From: NewNowNext
Often overshadowed in history books by the communist witch-hunt, the McCarthyist era’s “Lavender Scare,” a period in which thousands of gay men and women were outed and fired from US government jobs, is set to be the subject of a new opera.
“Fellow Travelers,” which will premiere June 17 at Cincinnati Opera, will throw a spotlight on this dark period in LGBT history, in which Wisconsin senator Joe McCarthy waged a vicious campaign against purported subversives, most famously through his Communist blacklist.
The opera charts the furtive and thrilling romance between a young newspaper intern Timothy Laughlin and a dashing State Department official, Hawkins Fuller, both of whom have to come to terms with their sexuality while attempting to navigate the upper echelons of Washington society in the 1950s.
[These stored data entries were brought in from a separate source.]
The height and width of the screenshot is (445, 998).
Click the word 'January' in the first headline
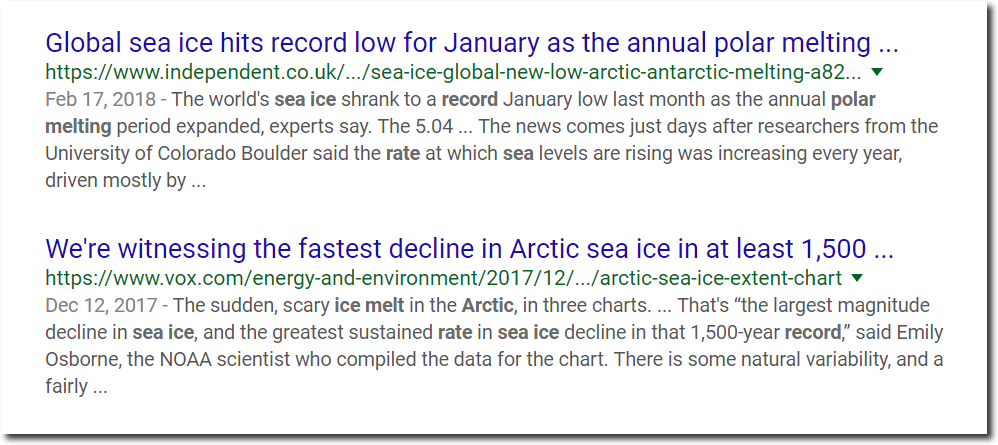(493, 44)
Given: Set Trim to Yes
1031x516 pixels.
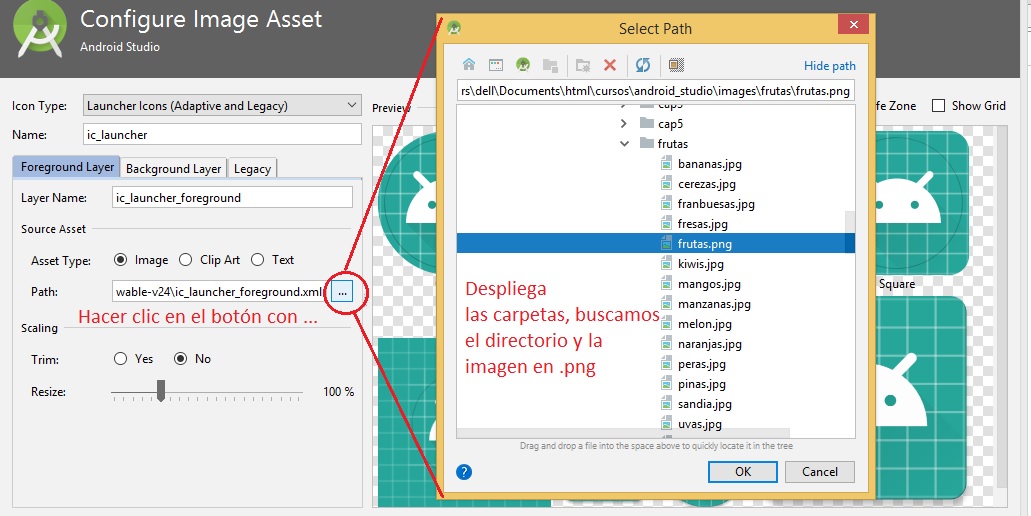Looking at the screenshot, I should (x=121, y=359).
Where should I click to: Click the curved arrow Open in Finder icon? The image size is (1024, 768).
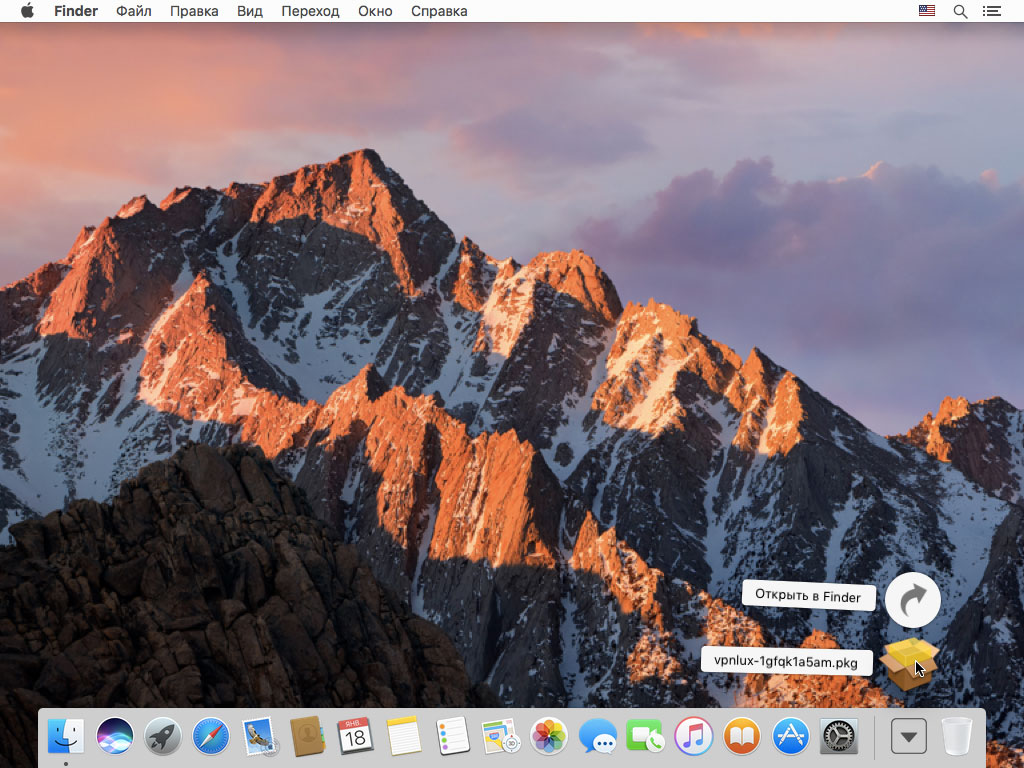coord(912,600)

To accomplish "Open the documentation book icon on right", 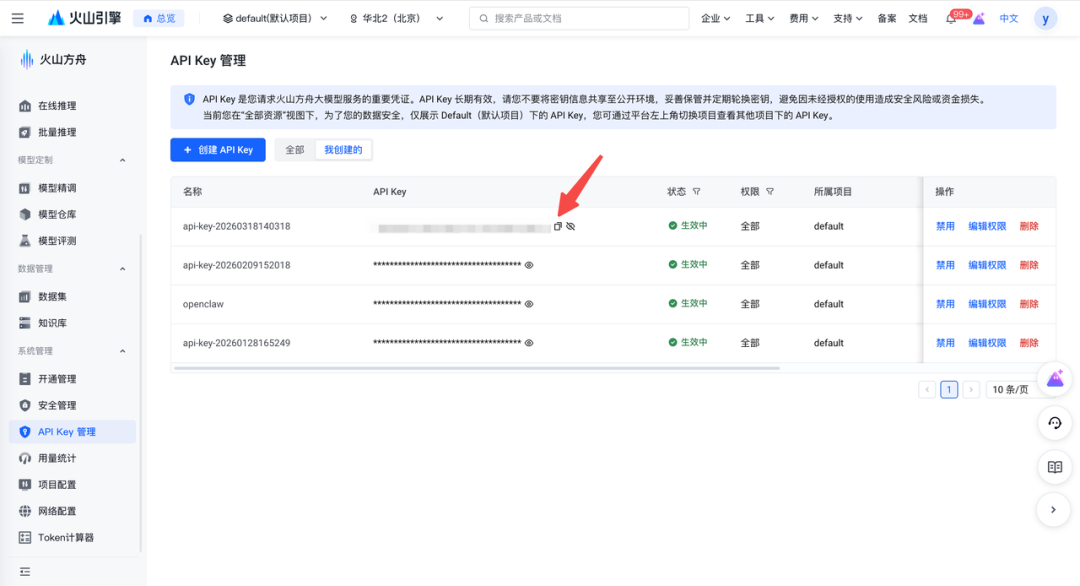I will click(x=1054, y=467).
“It’s just a story that hasn’t been told,” director Kevin Newbury said after a preview of “Fellow Travelers” in New York on Sunday.
“There are all sorts of dramatic works on stage or on screen about the Red Scare or about communism but the Lavender Scare has received relatively little attention.”
Historians estimate that as many as 10,000 government employees were outed and fired during this period, with many driven to suicide.
Although popular opinion quickly turned against McCarthy, it wasn’t until a 1995 ruling under President Bill Clinton that the United States government lifted its ban on LGBT government employees.